As a best practice, you should delete AWS resources that are no longer required.  This will help you avoid incurring unncessary costs.

<div class="alert alert-block alert-info">
<b>Note:</b> If you are running this notebook as part of a workshop session, by default, all resources will be cleaned up at the end of the session.
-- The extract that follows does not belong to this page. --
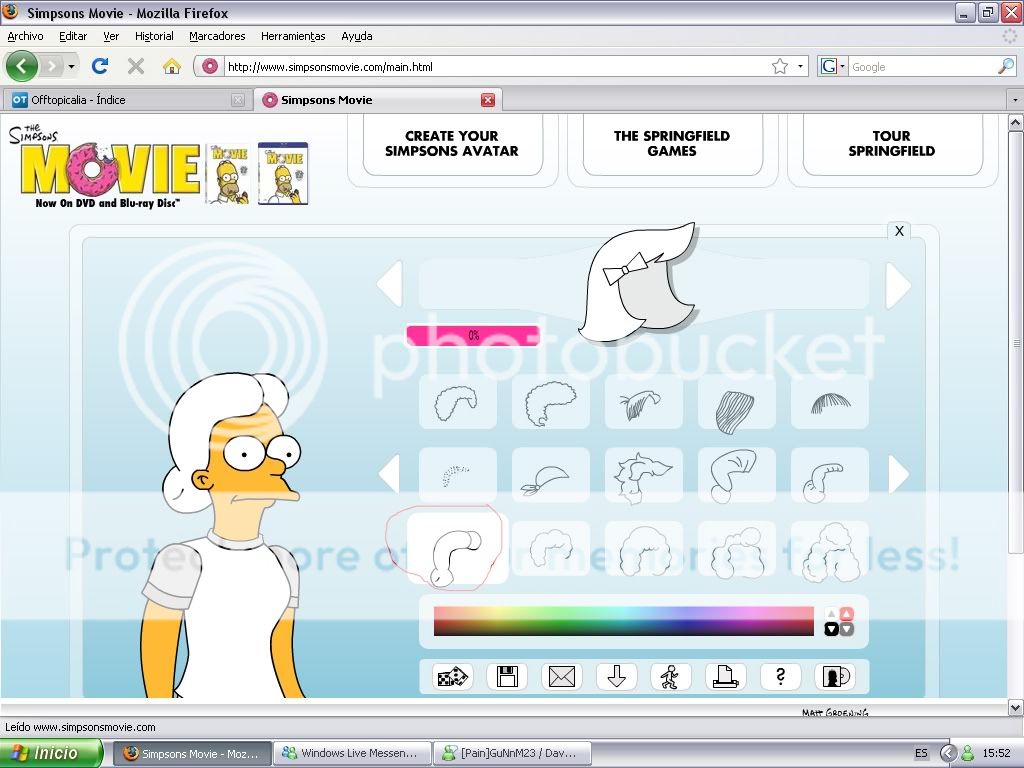Click the running figure animate icon

click(x=670, y=677)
If you are running this notebook outside of a workshop session, you can cleanup the resources associated with this notebook by uncommenting the following code cell and running it.
</div>

Running the following cell will delete the following resources:
* Knowledge Bases.
* Amazon OpenSearch Serverless Collections.
* The files that were uploaded to the S3 buckets; not the S3 buckets themselves.

In [None]:
'''
# Note: 'delete_kb' available through ./scripts/helper_functions.py
delete_kb(bedrock_agt_client, kb_1_id)
delete_kb(bedrock_agt_client, kb_2_id)

# Note: 'delete_aoss_collection' and 'get_aoss_collection_id' are available through ./scripts/helper_functions.py
delete_aoss_collection(aoss_client, get_aoss_collection_id(kb_1_aoss_collection_arn))
delete_aoss_collection(aoss_client, get_aoss_collection_id(kb_2_aoss_collection_arn))
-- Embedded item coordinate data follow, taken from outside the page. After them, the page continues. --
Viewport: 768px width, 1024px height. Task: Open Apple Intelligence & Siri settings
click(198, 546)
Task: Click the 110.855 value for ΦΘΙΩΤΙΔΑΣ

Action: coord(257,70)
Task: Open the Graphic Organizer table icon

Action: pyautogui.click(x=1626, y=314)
# Note: 'delete_s3_object' available through ./scripts/helper_functions.py
delete_s3_object(s3_client, kb_1_s3_bucket_name, s3_key_prefix + '/' + kb_1_downloaded_file_name)
delete_s3_object(s3_client, kb_2_s3_bucket_name, s3_key_prefix + '/' + kb_2_downloaded_file_name)
'''

## 6. Conclusion <a id='Conclusion'></a>

We have now seen how to build an advanced RAG router based assistant with Amazon Bedrock using Amazon Bedrock Prompt Flows. In the process, we learned how Amazon Bedrock with its LLMs, and Knowledge Bases (KBs) make it easy for you to build generative AI applications.